→ **TO DO**:
The task calls for every line of the data to be repeated exactly.
━━━━━━
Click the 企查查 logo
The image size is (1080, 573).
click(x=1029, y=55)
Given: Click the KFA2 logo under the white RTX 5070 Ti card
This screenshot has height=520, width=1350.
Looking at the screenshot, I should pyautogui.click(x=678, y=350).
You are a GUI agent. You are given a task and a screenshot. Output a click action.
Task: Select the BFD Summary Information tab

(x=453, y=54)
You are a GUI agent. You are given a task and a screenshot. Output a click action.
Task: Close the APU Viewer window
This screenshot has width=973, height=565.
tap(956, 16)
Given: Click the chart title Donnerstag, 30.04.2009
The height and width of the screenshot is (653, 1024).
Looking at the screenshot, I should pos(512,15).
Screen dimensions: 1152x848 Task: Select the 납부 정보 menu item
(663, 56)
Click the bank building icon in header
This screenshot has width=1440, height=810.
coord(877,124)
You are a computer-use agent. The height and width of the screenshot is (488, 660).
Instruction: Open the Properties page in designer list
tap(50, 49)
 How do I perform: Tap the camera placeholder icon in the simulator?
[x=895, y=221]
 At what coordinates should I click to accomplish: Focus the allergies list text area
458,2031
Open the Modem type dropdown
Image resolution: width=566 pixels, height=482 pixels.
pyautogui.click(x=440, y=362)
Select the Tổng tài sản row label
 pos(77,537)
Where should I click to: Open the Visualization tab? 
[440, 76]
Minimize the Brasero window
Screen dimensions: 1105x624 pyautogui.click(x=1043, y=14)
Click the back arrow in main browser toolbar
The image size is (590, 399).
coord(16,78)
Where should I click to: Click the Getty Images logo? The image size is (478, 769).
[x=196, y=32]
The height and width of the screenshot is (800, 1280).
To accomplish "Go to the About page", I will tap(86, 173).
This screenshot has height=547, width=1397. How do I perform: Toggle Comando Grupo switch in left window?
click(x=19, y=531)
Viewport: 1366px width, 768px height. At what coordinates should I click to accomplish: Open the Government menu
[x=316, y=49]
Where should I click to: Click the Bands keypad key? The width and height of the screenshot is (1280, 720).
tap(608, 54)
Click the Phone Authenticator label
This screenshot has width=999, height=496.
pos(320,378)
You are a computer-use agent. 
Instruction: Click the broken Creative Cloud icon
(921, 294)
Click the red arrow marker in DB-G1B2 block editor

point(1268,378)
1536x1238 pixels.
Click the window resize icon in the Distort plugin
━━━━━━
→ **OUTPUT OF THE EXERCISE**:
Click the 企查查 logo
The image size is (1080, 573).
click(x=1029, y=55)
Given: Click the KFA2 logo under the white RTX 5070 Ti card
This screenshot has height=520, width=1350.
Looking at the screenshot, I should pyautogui.click(x=678, y=350).
You are a GUI agent. You are given a task and a screenshot. Output a click action.
Task: Select the BFD Summary Information tab

(x=453, y=54)
You are a GUI agent. You are given a task and a screenshot. Output a click action.
Task: Close the APU Viewer window
This screenshot has width=973, height=565.
tap(956, 16)
Given: Click the chart title Donnerstag, 30.04.2009
The height and width of the screenshot is (653, 1024).
Looking at the screenshot, I should pos(512,15).
Screen dimensions: 1152x848 Task: Select the 납부 정보 menu item
(663, 56)
Click the bank building icon in header
This screenshot has width=1440, height=810.
coord(877,124)
You are a computer-use agent. The height and width of the screenshot is (488, 660).
Instruction: Open the Properties page in designer list
tap(50, 49)
 How do I perform: Tap the camera placeholder icon in the simulator?
[x=895, y=221]
 At what coordinates should I click to accomplish: Focus the allergies list text area
458,2031
Open the Modem type dropdown
Image resolution: width=566 pixels, height=482 pixels.
pyautogui.click(x=440, y=362)
Select the Tổng tài sản row label
 pos(77,537)
Where should I click to: Open the Visualization tab? 
[440, 76]
Minimize the Brasero window
Screen dimensions: 1105x624 pyautogui.click(x=1043, y=14)
Click the back arrow in main browser toolbar
The image size is (590, 399).
coord(16,78)
Where should I click to: Click the Getty Images logo? The image size is (478, 769).
[x=196, y=32]
The height and width of the screenshot is (800, 1280).
To accomplish "Go to the About page", I will tap(86, 173).
This screenshot has height=547, width=1397. How do I perform: Toggle Comando Grupo switch in left window?
click(x=19, y=531)
Viewport: 1366px width, 768px height. At what coordinates should I click to accomplish: Open the Government menu
[x=316, y=49]
Where should I click to: Click the Bands keypad key? The width and height of the screenshot is (1280, 720).
tap(608, 54)
Click the Phone Authenticator label
This screenshot has width=999, height=496.
pos(320,378)
You are a computer-use agent. 
Instruction: Click the broken Creative Cloud icon
(921, 294)
Click the red arrow marker in DB-G1B2 block editor

point(1268,378)
1536x1238 pixels.
Click the window resize icon in the Distort plugin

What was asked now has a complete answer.